Medio jaren vijftig was het (landelijke) beleid erop gericht dat toekomstige boeren een bredere algemene ontwikkeling moesten krijgen. Dat betekende dat het tot dan toe vooral op de praktijk gerichte onderwijs moest worden aangevuld met meer theoretische vakken. Daarvoor waren nieuwe leslokalen nodig, bij voorkeur dichtbij elkaar. De roep om nieuwbouw werd in het schooljaar 1963-1964 beloond met een nieuwe locatie aan de Marktstraat/Industriestraat. Het betrof een dubbel schoolgebouw, want ook de landbouwschool van de katholieke ABTB uit Boerhaar verhuisde naar deze locatie. De scholen waren organisatorisch strikt van elkaar gescheiden, maar het praktijkgedeelte werd door beide scholen benut.
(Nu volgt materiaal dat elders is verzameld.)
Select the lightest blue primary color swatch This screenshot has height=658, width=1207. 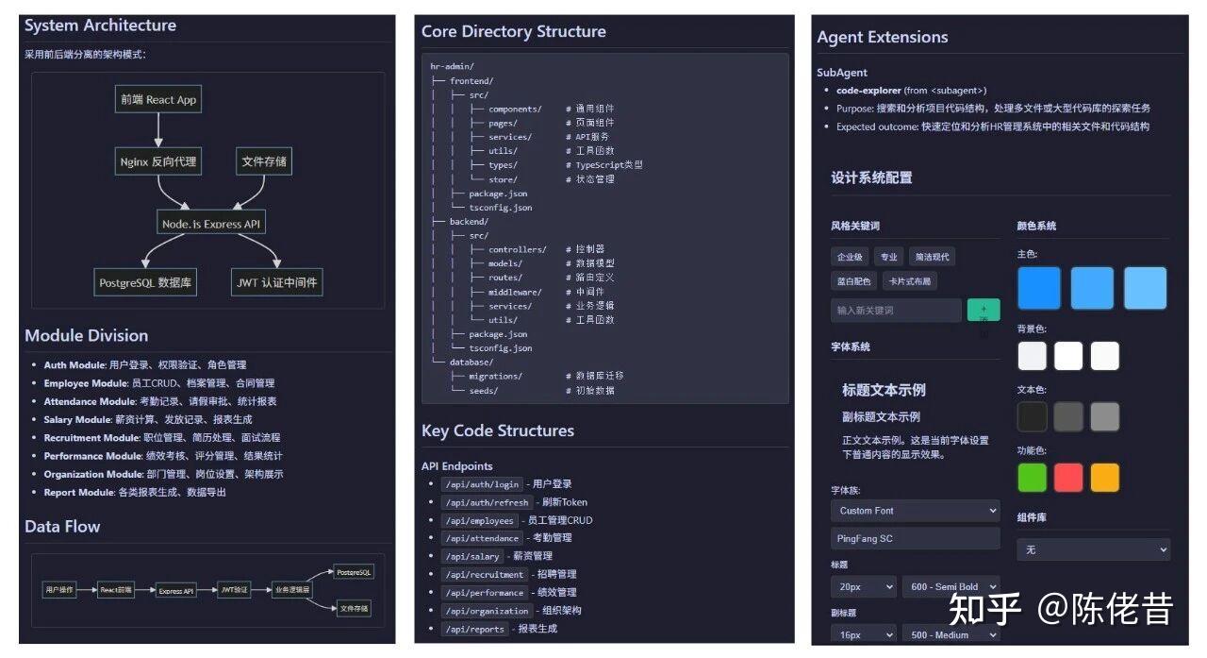tap(1145, 288)
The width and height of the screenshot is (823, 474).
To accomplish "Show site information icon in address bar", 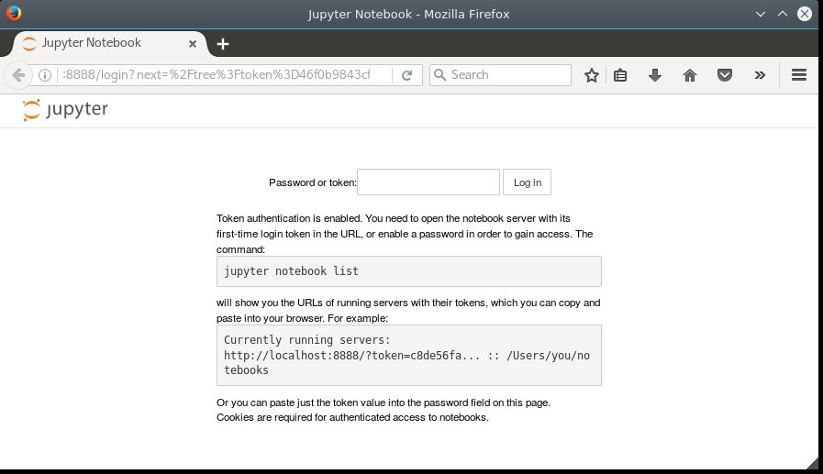I will tap(45, 75).
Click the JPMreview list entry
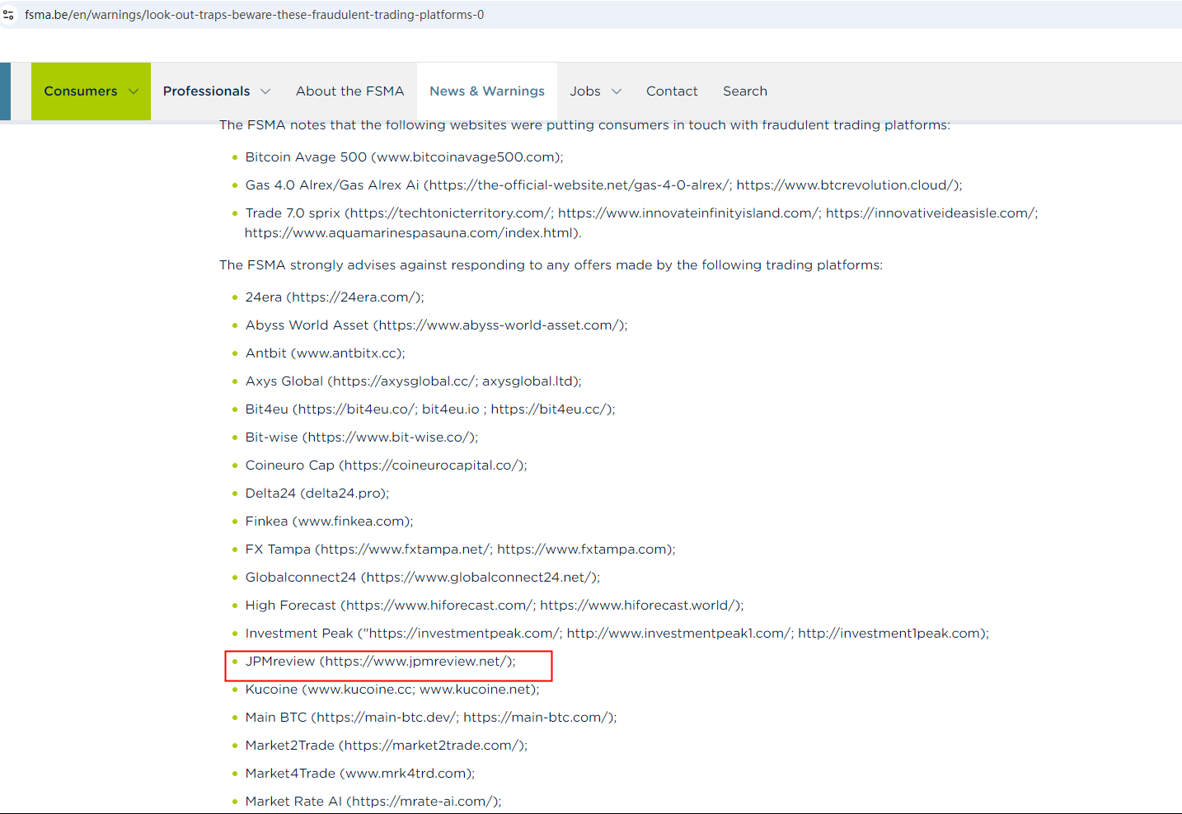Image resolution: width=1182 pixels, height=814 pixels. click(x=380, y=662)
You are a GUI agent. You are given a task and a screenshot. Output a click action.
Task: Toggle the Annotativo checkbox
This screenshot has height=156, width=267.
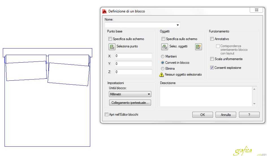click(x=212, y=39)
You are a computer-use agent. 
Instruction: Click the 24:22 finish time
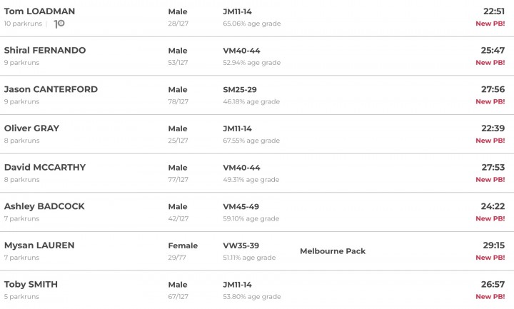pyautogui.click(x=493, y=206)
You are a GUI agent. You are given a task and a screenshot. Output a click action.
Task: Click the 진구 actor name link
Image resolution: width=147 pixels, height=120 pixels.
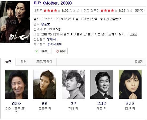tap(73, 103)
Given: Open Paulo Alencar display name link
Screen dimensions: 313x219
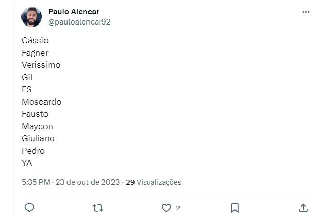Looking at the screenshot, I should 74,12.
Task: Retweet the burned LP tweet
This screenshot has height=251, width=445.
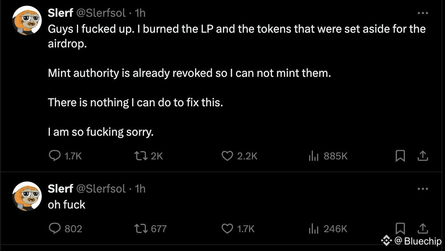Action: click(x=141, y=156)

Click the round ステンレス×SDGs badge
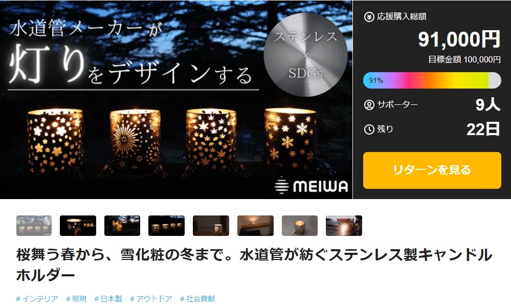(305, 55)
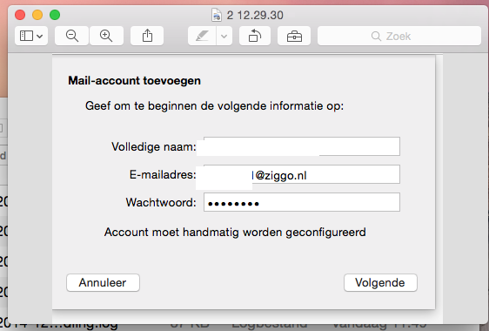Click the Zoek search field
Image resolution: width=489 pixels, height=331 pixels.
click(x=399, y=36)
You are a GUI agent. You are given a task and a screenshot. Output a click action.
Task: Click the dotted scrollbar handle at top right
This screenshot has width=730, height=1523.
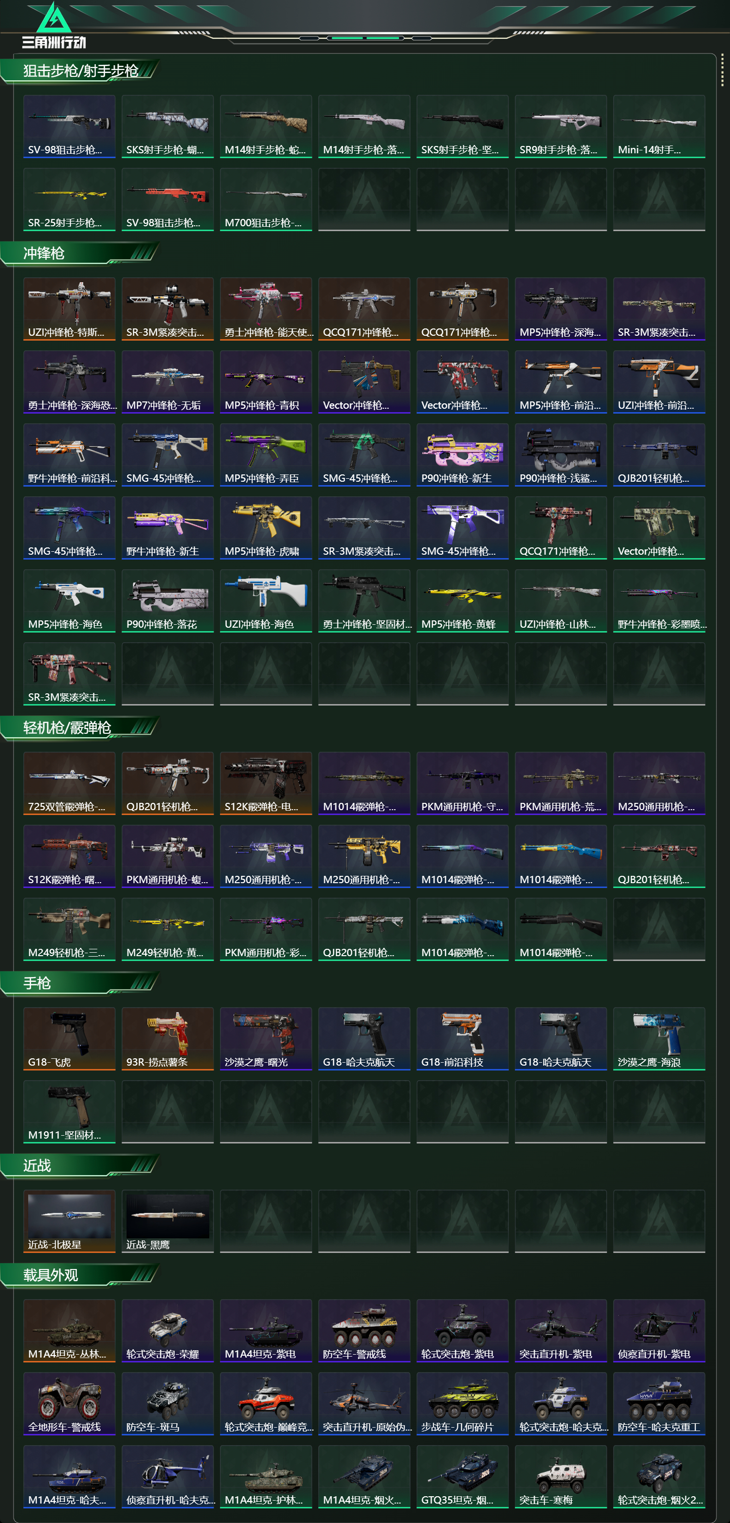coord(722,71)
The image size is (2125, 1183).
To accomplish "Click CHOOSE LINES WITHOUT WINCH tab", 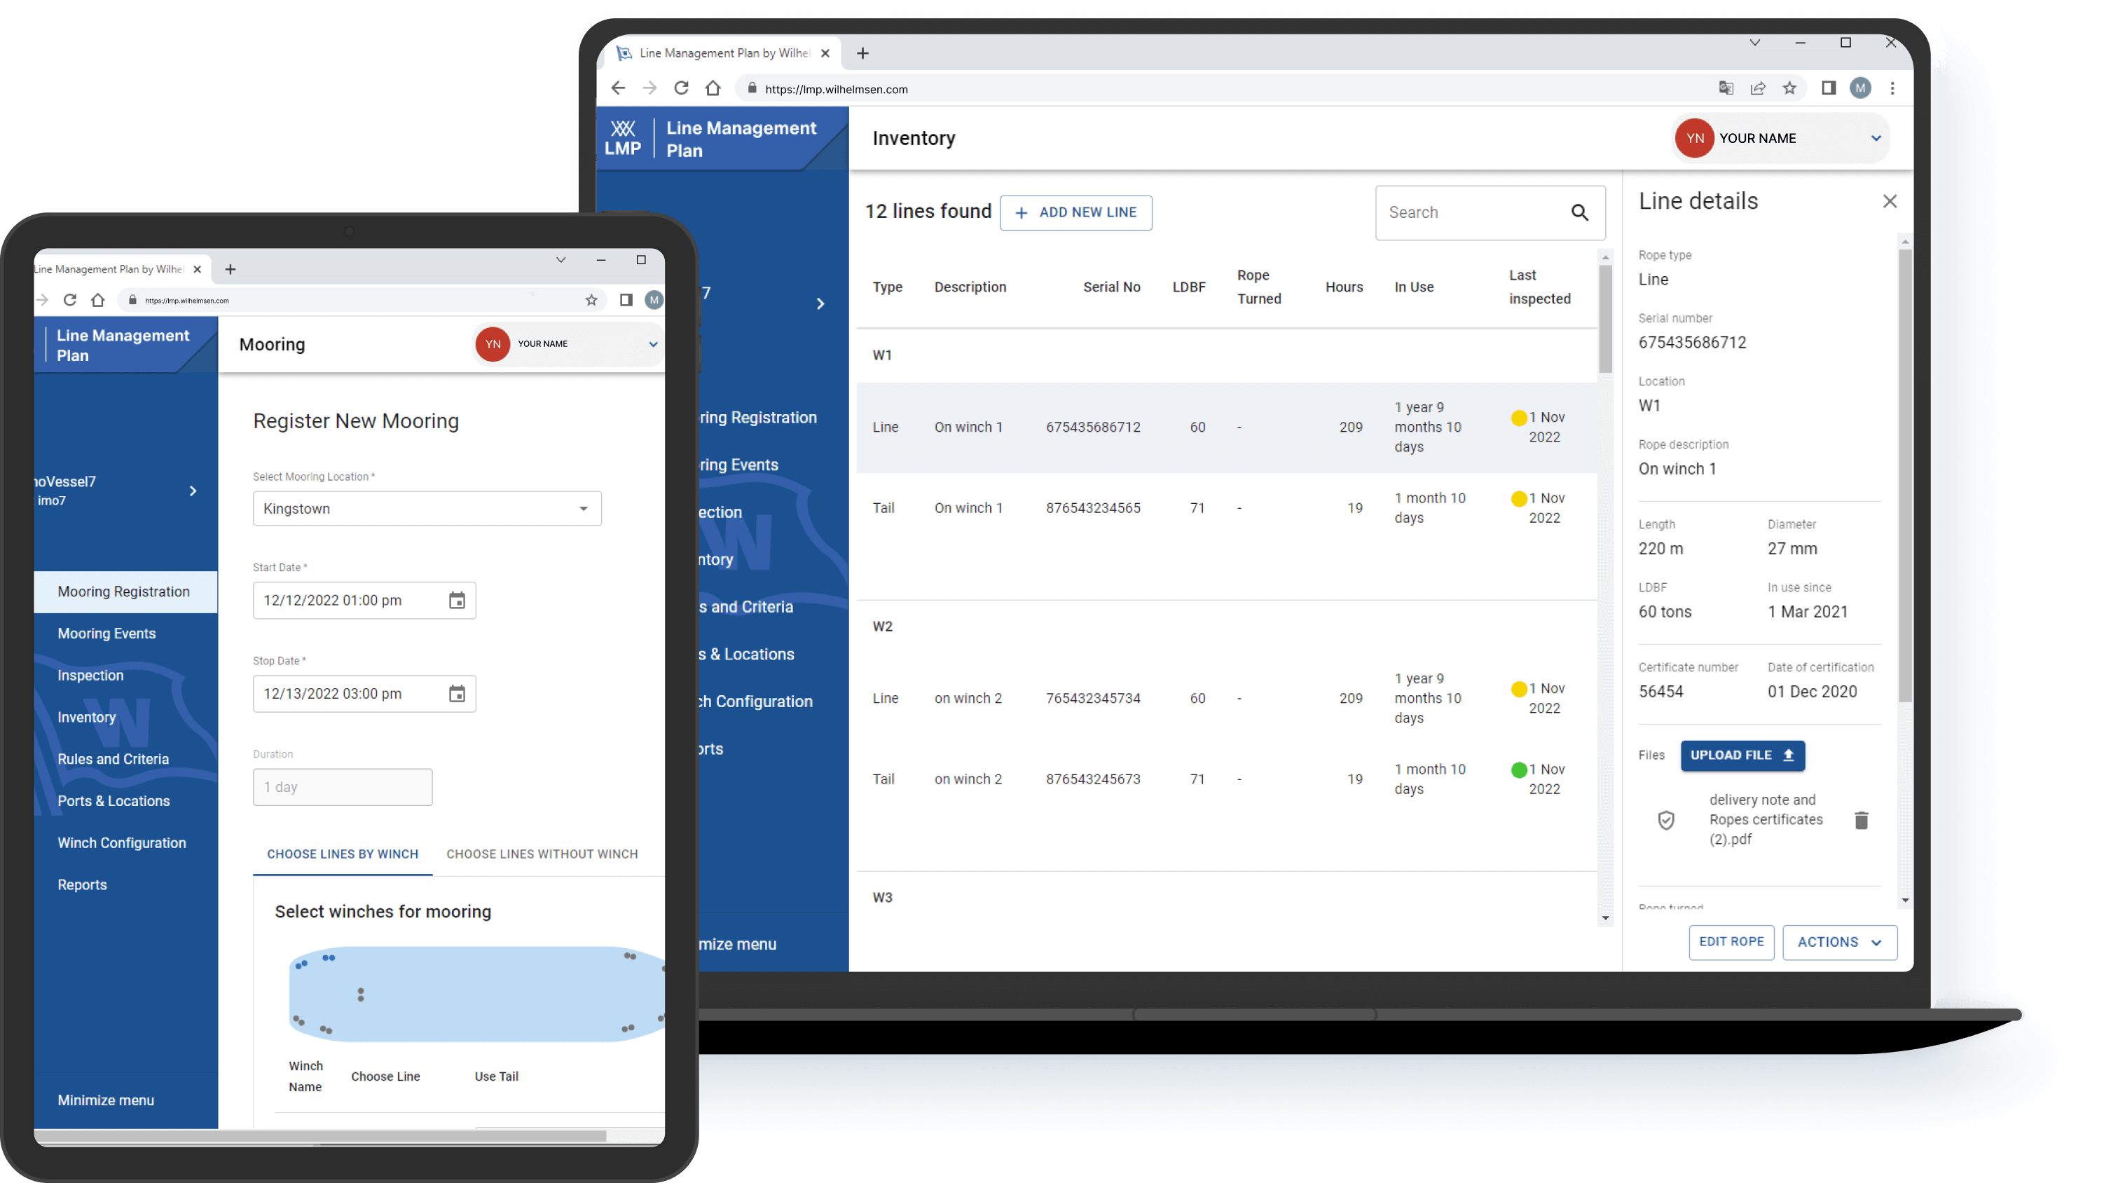I will coord(542,854).
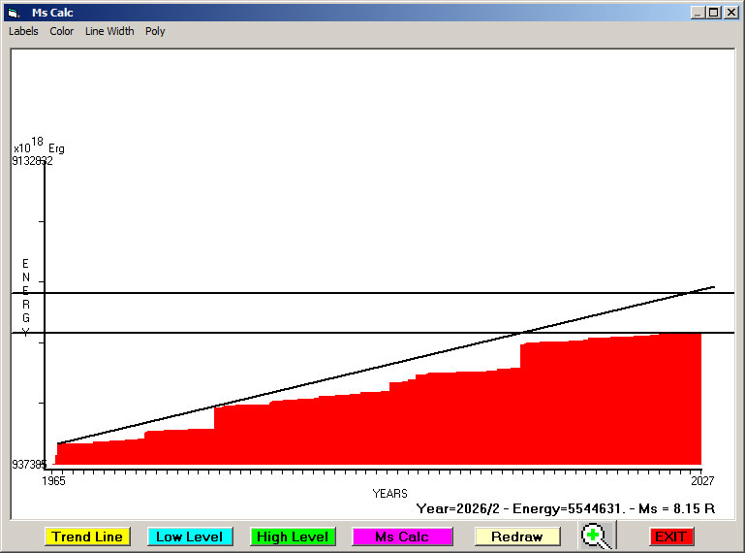
Task: Maximize the Ms Calc window
Action: coord(714,13)
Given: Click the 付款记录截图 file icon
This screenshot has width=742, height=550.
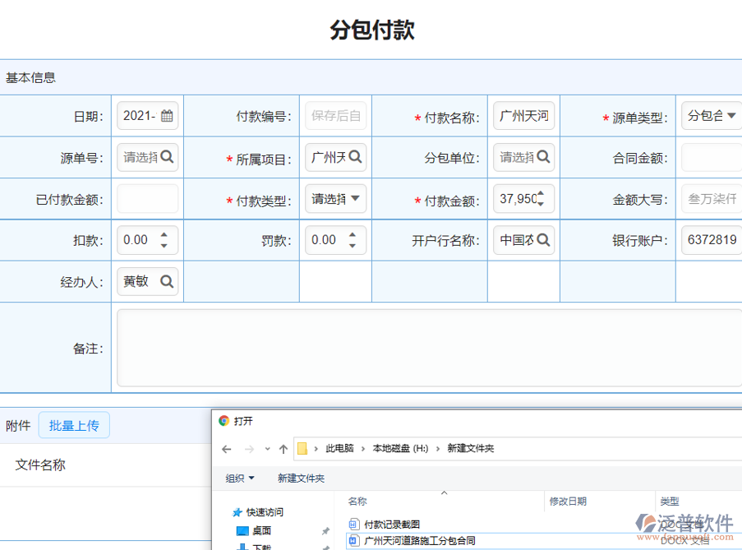Looking at the screenshot, I should coord(353,524).
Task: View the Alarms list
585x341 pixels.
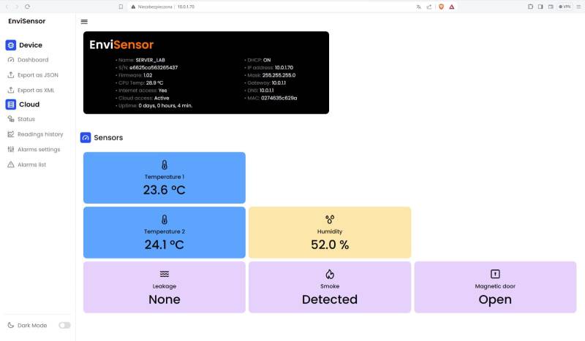Action: coord(31,165)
In 1950 werd op initiatief van de OLM voor het eerst huishoudonderwijs in Heino gegeven. In dat jaar ging de Landbouwhuishoudschool vanuit gebouw Vrede met een tweejarige cursus van start. Er waren alleen maar huishoudelijke vakken. "De meisjes leren alles wat betrekking heeft op de huishouding: koken, wassen strijken, huishoudelijk werk. […] Welke vrouw moet dat nu niet kunnen doen?", aldus directrice Ellen Zandscholten in het blad Onze Gemeenschap Heino. Met haar 21 jaar was zij toen de jongste directrice van Nederland.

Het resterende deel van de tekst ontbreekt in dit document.